Crystal Frenette is hoping for an echo, and not just the one that lingers like the sounds of the ceremonial drums used to open Climate Strike Prince Albert in Memorial Square.
She’s hoping for something that will last a little longer and go a little further, ideally to areas where decision makers contemplate their next environmental policies.
“I hope that it echoes across the whole world and across all of Canada and across Saskatchewan,” Frenette says as nearly 60 climate strikers drift away following the end of the noon hour gathering on Friday. “I hope that it echoes into every board room, chamber, and council room that people need to have a better plan than what is put forward by most of the politicians nowadays.”
Frenette isn’t alone in that hope. Climate change has become one of the most talked about issues in recent weeks, largely due to 16-year-old Swedish climate activist Greta Thunberg.

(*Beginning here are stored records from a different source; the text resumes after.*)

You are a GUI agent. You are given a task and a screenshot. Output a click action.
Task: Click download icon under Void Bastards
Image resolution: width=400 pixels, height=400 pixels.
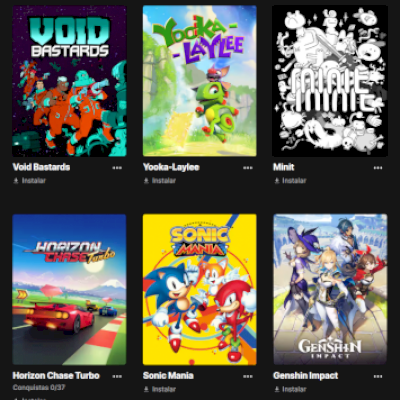tap(16, 181)
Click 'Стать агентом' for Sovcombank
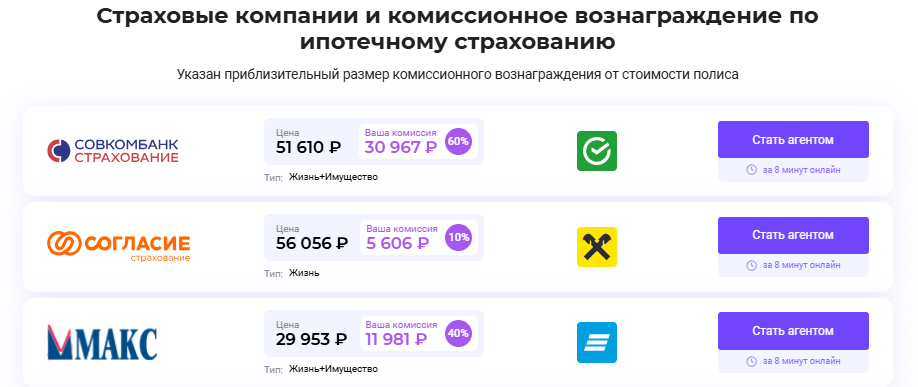Screen dimensions: 918x387 point(793,140)
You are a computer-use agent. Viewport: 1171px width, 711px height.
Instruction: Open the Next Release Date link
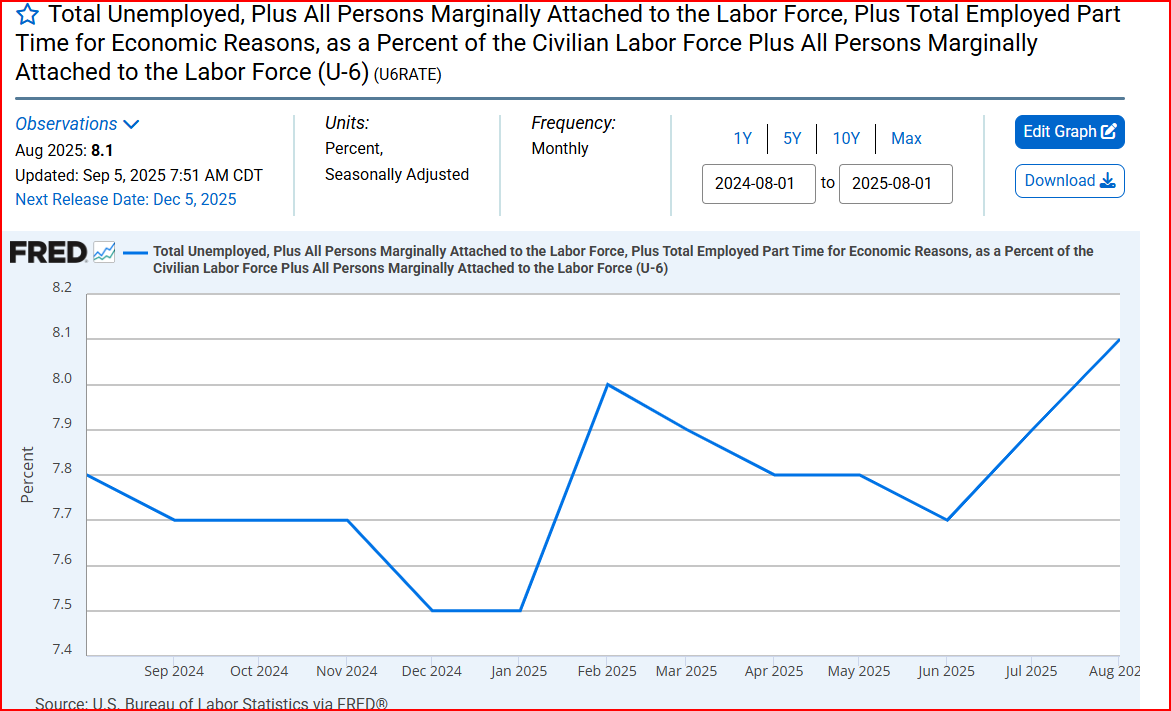[x=125, y=199]
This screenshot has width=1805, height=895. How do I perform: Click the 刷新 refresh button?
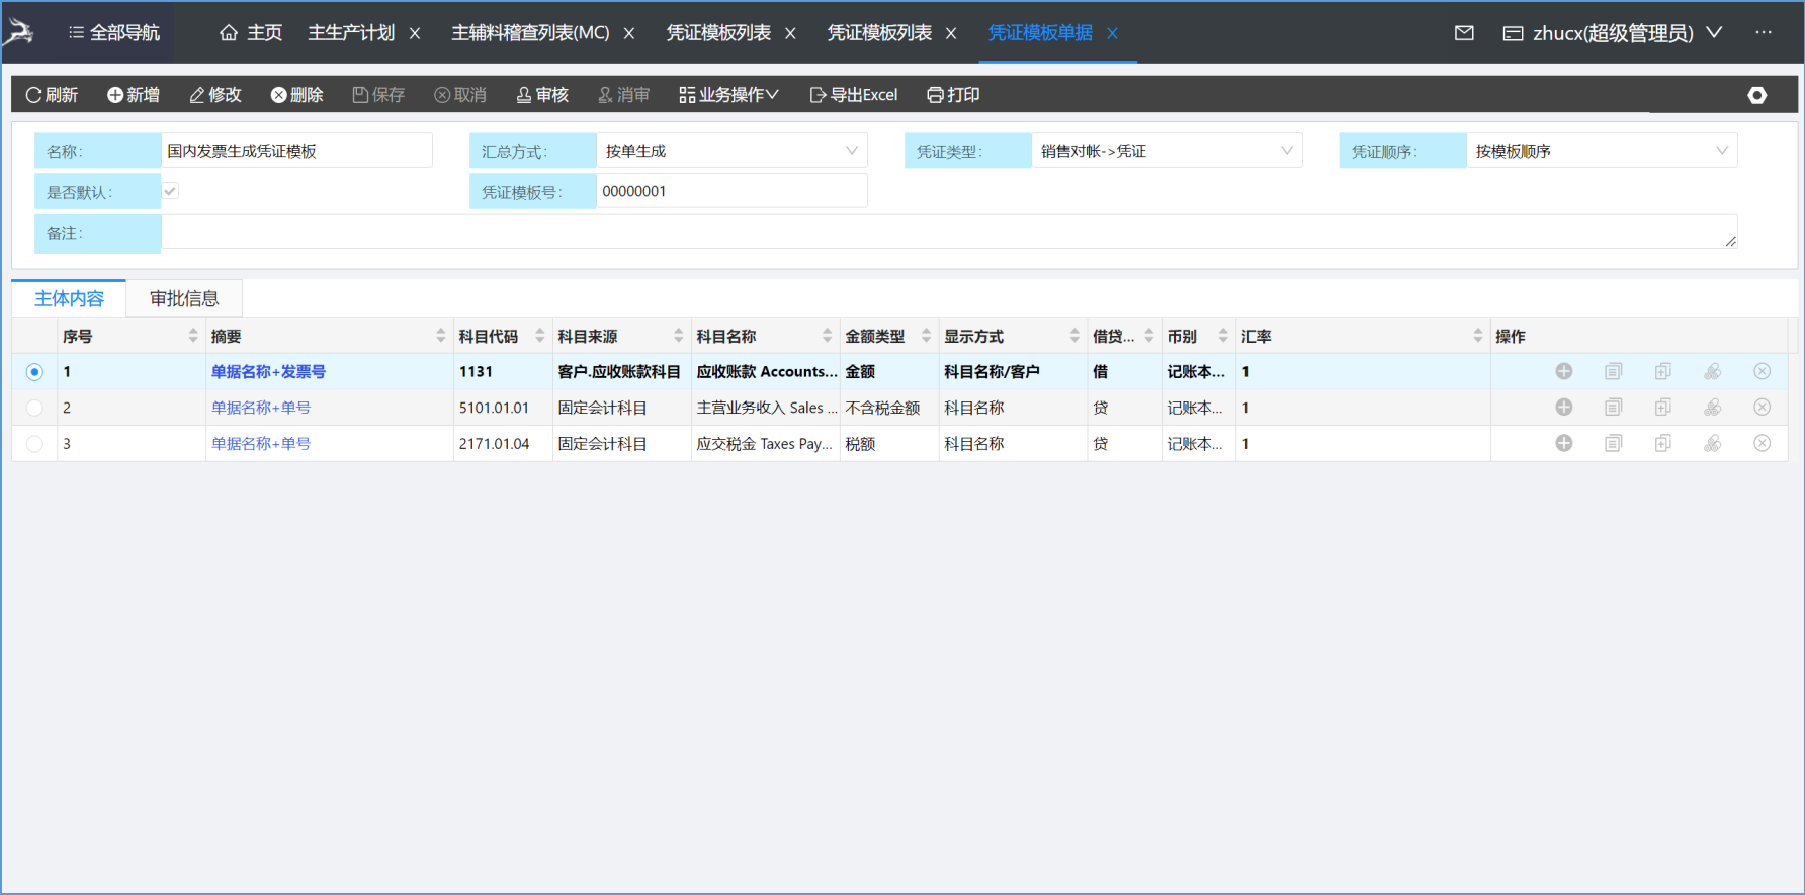click(x=52, y=95)
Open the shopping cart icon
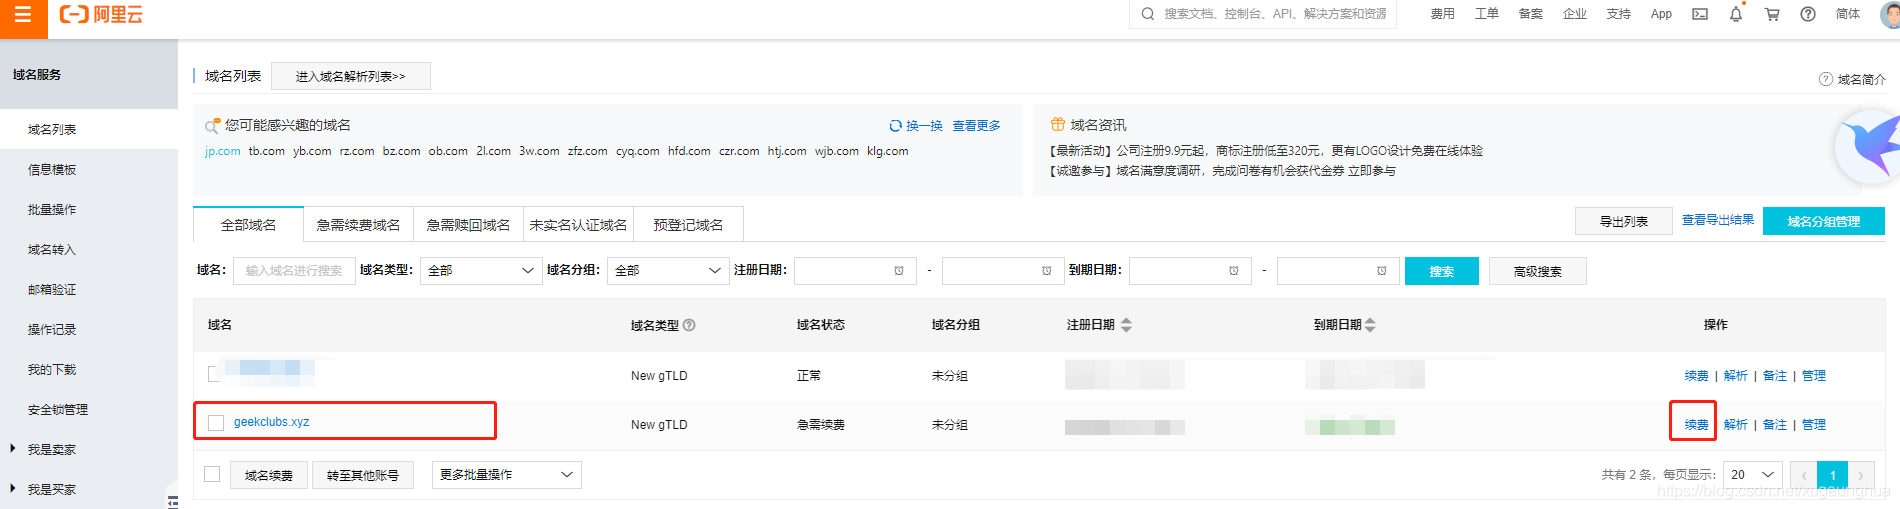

Thunberg started a two-week journey across the Atlantic in August to take part in a United Nations climate summit. Since arriving in North America, she’s spoken in front of UN delegates, criticized world leaders, and inspired the third international “climate strike” of 2019 to demand better policies that will halt climate change.
On Friday, she marched in Climate Strike Montreal, an event that organizers and environmental groups say more than 500,000 people marched in. There were similar protests across Canada, in cities like Vancouver, Halifax and Yellowknife.
Prince Albert’s Climate Strike gathering wasn’t nearly as large, but attendees made up for it with passion.
“There are plans out there,” Frenette says. “There are balanced budgets that are put forward out there, and we have the possibility to change. It’s just that our government officials need to listen to the people and to the kids who have been saying for decades that we need to change. We don’t need to change in 50 years. We need a plan now.”
The specifics of that plan are up for debate. Thunberg has called on world leaders to listen and act on the best available science, and for protesters in Prince Albert, it starts with a sustainable economy. That means focusing on reducing power consumption and purchasing more local food that’s grown in a sustainable manner.
“I hope they went away with the idea that the food on our fork can take us away from climate change (and) mitigate it if we start choosing whole food produced through regenerative agriculture,” Prince Albert Council of Canadians spokesperson Nancy Carswell says. “I hope that they see, collectively, a lot of our consumption is just empty, it’s pointless.”
Getting those policies in place is another matter. Federal election candidates Estelle Hjertaas (Liberal) and Harmony Johnson-Harder (NDP) attended the climate strike, as did Prince Albert Carlton NDP candidate Troy Parenteau.
However, Carswell says it’s going to take more than just electing the right officials to get the proper policies in place. She’d like to see Canada bring in a new electoral system.
“Proportional Representation, will be most helpful in putting the solutions to climate change into place because then we won’t have the flip flop from one political party to the other as they gain power,” she says. “That sustained collaboration will get us there faster.”
Carswell and Frenette were the two main speakers at the Prince Albert Climate Strike. There were several parents will infants or toddlers in attendance, but adults made up the vast majority of Friday’s crowd.
Thunberg has faced plenty of criticism since starting her journey. Some, like People’s Party of Canada leader Max Bernier have suggested she’s being used as a shield to deflect any criticism of the climate change movement.
“The green leftists want us to focus on the feelings of this girl so as to prevent any debate on the radical ideology she is pushing,” Bernier wrote in a series of Tweets on Sept. 2. “She and her parents are responsible for making her an international figure at the centre of political controversies. (It’s) not the rest of us.”
Bernier also called Thunberg mentally unstable, and wrote that she suffered from “depression and lethargy, and lives in a constant state of fear.”
Bernier later said he did not mean to attack Thunberg personally, and only intended to show that she was being used as a “pawn.”
Carswell says she has no problem with Thunberg speaking up. In fact, she wants to make it easier for young people to do so by lowering the voting age to 16. If 16-year-olds can accept responsibilities like learning how to drive, she says, they should be able to vote too.
“It’s ironic that they can’t vote, although they can do those other things.”